(DATA EXCERPTS)

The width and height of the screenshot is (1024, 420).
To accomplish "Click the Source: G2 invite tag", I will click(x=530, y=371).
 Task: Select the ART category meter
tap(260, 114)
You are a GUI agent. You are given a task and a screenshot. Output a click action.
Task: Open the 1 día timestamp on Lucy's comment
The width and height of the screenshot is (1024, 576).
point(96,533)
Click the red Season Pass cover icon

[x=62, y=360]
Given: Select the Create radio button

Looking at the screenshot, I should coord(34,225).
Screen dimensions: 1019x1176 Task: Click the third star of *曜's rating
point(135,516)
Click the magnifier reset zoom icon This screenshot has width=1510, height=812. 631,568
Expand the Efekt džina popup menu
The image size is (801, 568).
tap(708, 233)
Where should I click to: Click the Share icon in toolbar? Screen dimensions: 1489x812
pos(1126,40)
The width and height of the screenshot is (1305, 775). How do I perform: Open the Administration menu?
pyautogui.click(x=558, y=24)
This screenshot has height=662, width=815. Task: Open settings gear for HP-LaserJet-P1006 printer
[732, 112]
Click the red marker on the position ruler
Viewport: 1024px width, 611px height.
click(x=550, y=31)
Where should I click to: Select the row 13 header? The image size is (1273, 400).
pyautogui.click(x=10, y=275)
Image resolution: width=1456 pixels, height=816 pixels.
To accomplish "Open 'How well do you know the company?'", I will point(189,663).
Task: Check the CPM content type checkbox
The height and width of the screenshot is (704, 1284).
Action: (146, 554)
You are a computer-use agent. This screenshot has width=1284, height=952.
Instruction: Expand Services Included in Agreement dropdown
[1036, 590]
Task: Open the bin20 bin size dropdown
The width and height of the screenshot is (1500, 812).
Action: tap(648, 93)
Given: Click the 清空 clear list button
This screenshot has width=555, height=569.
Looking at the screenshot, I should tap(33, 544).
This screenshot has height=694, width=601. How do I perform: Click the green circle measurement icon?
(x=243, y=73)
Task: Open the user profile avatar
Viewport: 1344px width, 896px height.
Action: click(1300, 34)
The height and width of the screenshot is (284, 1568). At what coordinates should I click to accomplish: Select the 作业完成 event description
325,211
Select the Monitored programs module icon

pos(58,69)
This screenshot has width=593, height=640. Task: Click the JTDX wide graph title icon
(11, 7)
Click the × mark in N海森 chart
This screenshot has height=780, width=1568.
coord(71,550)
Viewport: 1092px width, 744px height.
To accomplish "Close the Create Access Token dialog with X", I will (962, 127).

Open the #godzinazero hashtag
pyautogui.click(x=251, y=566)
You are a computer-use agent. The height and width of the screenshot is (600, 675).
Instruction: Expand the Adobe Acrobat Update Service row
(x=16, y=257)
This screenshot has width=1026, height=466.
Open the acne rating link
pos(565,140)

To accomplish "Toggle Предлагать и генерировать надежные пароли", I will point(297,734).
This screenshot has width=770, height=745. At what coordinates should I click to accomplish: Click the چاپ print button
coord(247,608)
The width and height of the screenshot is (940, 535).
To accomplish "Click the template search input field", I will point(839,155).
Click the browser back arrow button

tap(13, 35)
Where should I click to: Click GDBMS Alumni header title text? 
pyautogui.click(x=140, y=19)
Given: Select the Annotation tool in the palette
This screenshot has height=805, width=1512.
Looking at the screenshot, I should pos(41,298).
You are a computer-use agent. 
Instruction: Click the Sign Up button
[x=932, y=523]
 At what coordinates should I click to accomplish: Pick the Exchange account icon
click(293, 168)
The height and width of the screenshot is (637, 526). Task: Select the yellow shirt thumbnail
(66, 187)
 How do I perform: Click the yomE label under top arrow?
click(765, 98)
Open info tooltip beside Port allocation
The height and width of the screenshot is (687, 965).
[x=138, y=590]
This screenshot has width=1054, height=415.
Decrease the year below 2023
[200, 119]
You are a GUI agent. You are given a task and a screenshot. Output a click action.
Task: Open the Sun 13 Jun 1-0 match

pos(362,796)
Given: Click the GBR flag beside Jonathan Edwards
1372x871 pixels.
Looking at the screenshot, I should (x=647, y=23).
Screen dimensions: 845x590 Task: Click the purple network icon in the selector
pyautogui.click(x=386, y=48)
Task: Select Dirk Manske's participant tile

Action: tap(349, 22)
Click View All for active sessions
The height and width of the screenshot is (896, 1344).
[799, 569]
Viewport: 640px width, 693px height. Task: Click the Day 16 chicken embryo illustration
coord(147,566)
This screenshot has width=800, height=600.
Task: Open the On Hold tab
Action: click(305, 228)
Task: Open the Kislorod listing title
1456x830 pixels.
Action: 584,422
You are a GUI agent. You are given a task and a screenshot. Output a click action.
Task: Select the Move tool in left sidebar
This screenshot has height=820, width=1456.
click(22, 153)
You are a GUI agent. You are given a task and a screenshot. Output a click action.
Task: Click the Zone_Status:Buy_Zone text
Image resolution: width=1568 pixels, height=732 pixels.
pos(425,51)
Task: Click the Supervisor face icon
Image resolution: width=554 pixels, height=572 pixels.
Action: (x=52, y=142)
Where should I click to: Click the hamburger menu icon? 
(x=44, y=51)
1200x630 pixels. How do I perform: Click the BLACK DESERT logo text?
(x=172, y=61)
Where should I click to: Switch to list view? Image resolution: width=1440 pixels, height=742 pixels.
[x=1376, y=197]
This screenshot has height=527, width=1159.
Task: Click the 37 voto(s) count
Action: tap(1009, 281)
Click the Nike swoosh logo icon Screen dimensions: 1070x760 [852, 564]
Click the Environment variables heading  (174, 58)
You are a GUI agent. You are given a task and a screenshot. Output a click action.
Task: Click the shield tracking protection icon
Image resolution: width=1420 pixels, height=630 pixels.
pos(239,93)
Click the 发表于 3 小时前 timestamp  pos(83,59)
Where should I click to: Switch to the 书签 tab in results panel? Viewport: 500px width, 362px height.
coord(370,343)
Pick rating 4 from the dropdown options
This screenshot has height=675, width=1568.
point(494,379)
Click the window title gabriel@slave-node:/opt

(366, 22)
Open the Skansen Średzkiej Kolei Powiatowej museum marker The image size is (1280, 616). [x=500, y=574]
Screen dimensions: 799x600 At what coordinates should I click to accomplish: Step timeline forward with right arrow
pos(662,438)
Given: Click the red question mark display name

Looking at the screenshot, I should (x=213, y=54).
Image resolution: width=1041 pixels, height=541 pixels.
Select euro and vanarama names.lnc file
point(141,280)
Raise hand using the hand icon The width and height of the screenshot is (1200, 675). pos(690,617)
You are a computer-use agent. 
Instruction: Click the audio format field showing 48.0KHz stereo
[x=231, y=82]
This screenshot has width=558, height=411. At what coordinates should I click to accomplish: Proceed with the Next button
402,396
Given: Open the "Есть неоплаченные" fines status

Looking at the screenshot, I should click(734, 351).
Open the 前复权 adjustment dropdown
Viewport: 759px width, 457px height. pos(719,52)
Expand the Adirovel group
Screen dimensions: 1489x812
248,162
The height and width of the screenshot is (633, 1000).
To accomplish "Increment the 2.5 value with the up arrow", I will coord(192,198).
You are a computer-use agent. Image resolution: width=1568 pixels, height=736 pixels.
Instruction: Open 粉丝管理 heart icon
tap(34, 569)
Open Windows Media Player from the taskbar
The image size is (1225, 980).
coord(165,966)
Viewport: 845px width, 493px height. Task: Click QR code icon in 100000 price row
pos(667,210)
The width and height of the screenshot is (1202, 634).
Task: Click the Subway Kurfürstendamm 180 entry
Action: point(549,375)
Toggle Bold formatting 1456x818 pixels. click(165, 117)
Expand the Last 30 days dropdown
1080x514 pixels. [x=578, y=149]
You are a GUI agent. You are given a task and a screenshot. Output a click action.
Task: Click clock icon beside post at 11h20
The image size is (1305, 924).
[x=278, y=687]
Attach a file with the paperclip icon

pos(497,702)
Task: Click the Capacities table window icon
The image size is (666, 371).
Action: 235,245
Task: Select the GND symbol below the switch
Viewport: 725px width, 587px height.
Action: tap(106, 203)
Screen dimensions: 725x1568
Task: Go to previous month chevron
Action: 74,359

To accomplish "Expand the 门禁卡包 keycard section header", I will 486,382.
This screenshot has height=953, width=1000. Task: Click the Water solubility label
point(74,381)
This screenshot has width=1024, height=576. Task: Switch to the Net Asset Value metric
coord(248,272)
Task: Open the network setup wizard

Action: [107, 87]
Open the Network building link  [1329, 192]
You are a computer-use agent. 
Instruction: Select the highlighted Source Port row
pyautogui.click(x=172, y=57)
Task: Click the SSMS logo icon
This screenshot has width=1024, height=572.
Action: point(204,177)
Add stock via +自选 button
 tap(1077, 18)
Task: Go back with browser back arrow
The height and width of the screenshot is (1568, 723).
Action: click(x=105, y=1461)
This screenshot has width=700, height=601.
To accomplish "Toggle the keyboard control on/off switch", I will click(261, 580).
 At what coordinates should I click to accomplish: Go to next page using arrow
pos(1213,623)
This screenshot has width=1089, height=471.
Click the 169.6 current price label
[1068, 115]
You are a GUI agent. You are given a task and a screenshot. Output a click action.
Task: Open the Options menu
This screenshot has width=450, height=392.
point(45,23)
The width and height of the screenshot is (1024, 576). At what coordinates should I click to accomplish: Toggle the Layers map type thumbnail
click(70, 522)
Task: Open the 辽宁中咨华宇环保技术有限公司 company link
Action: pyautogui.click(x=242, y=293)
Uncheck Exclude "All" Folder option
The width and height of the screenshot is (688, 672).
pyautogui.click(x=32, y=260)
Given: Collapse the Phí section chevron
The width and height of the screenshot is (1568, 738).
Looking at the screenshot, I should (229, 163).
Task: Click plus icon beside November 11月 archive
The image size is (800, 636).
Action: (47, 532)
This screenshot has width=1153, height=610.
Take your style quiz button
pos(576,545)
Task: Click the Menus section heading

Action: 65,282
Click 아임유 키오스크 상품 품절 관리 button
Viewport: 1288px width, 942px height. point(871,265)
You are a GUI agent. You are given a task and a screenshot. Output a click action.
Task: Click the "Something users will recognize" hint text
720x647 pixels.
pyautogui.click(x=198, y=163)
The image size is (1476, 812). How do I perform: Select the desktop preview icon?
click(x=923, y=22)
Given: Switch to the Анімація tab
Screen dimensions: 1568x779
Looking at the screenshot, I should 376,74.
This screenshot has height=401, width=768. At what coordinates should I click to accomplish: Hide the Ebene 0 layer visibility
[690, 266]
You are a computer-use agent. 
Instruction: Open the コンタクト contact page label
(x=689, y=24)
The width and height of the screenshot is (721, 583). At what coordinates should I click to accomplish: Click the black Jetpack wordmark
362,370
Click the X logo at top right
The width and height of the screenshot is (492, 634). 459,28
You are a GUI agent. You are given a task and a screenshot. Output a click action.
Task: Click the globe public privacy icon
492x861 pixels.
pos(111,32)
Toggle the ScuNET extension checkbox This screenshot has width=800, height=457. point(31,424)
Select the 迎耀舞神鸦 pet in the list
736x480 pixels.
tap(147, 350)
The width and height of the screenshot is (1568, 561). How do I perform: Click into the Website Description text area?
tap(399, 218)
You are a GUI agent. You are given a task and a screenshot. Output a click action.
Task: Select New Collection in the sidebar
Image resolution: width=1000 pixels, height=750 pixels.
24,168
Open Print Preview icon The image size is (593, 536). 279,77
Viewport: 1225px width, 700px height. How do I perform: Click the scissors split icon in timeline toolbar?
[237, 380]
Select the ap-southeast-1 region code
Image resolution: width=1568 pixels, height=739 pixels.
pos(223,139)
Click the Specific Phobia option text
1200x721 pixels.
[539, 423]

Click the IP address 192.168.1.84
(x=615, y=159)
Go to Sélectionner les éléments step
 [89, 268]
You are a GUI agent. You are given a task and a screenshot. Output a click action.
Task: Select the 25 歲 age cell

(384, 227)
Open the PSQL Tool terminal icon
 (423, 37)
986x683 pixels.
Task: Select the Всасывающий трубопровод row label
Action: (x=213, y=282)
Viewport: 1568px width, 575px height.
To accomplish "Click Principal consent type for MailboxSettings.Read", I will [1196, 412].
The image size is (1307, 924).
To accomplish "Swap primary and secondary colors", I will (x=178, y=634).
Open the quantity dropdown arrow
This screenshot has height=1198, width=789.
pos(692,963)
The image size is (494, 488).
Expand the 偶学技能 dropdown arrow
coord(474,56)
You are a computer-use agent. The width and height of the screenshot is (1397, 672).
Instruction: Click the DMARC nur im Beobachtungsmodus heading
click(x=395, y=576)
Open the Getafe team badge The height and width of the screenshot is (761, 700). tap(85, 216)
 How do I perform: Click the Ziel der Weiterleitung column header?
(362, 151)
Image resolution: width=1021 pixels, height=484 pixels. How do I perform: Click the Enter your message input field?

(End DATA EXCERPTS)

■ **EXERCISE PROMPT**: Only the lines that hold the word "sidebar" are wanted; each should be pulled from the records.

■ **EXERCISE RESPONSE**:
Task: Select the Move tool in left sidebar
Task: Select New Collection in the sidebar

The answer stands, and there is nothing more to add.